File this one under "obvious statement is obvious."
After three consecutive losses inside the Octagon, British striker Dan Hardy knows it's time to do whatever it takes to get back into the win column.
That's why he's finally coming around to a different approach towards the fight game because, after all, this is mixed martial arts, not kickboxing.
That means he needs well-rounded skills to survive in the talent stacked UFC welterweight division, a point driven home even further when he was "punked" by Anthony Johnson back in March.
"Rumble" promised a stand-up war with "The Outlaw" in the lead up to the event but instead opted for a grappling heavy attack that he used to cruise to a unanimous decision win.

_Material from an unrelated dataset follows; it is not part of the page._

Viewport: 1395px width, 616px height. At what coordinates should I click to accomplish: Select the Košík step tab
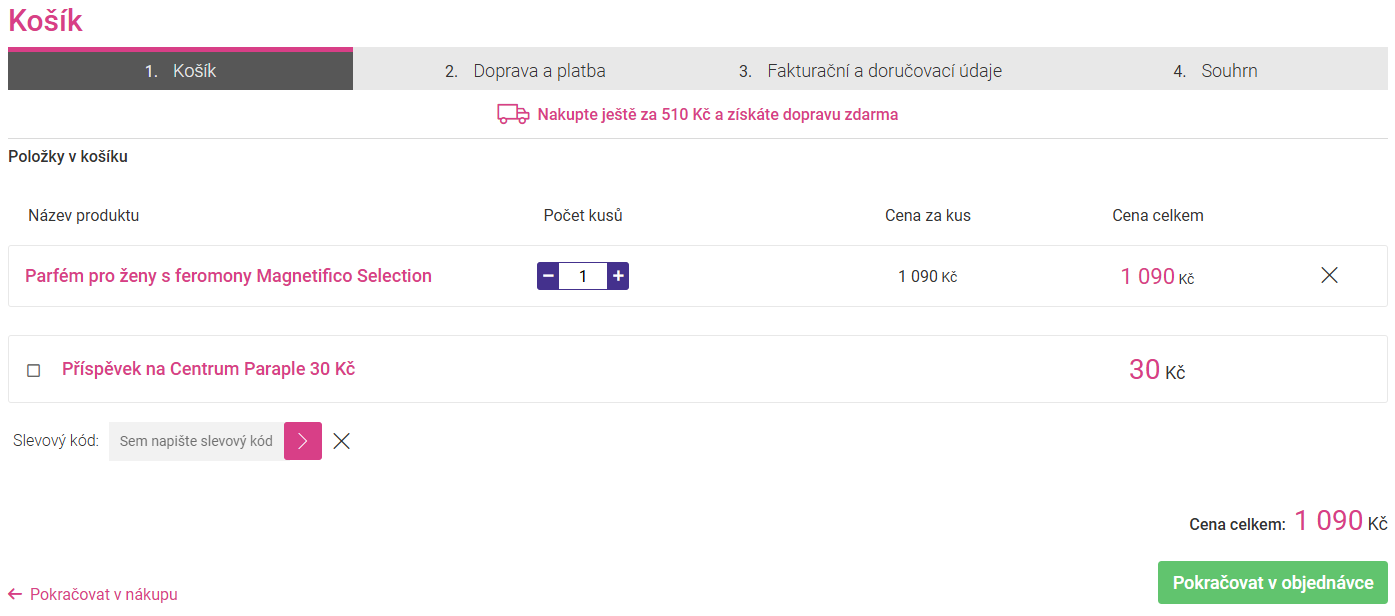pos(181,71)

"I can't expect anything from anybody anymore, I'm over trusting people," Hardy told the Winnipeg Free Press. "I learned that lesson in my last fight. Obviously, Chris Lytle isn't the kind of guy that would want to disappoint the fans and kind of hold somebody down for 15 minutes, I can't imagine the fight's going to be like that. But either way I've got to be prepared for it. Like people keep telling me, it's mixed martial arts not kickboxing and I need to be a wrestler as well as a striker. I'm going to work on everything, regardless. The reality is I've been in this sport a long time and I've stopped a lot of takedowns and I've taken a lot of people down. It just so happens that the two fights that I did lose were to good wrestlers and they were on national TV. I've been training wrestling and jiu-jitsu since I got into the sport. It's just something that's not always been available to me. It's something that I've made an effort to seek out and now I've really got to switch my focus and put some more time into it."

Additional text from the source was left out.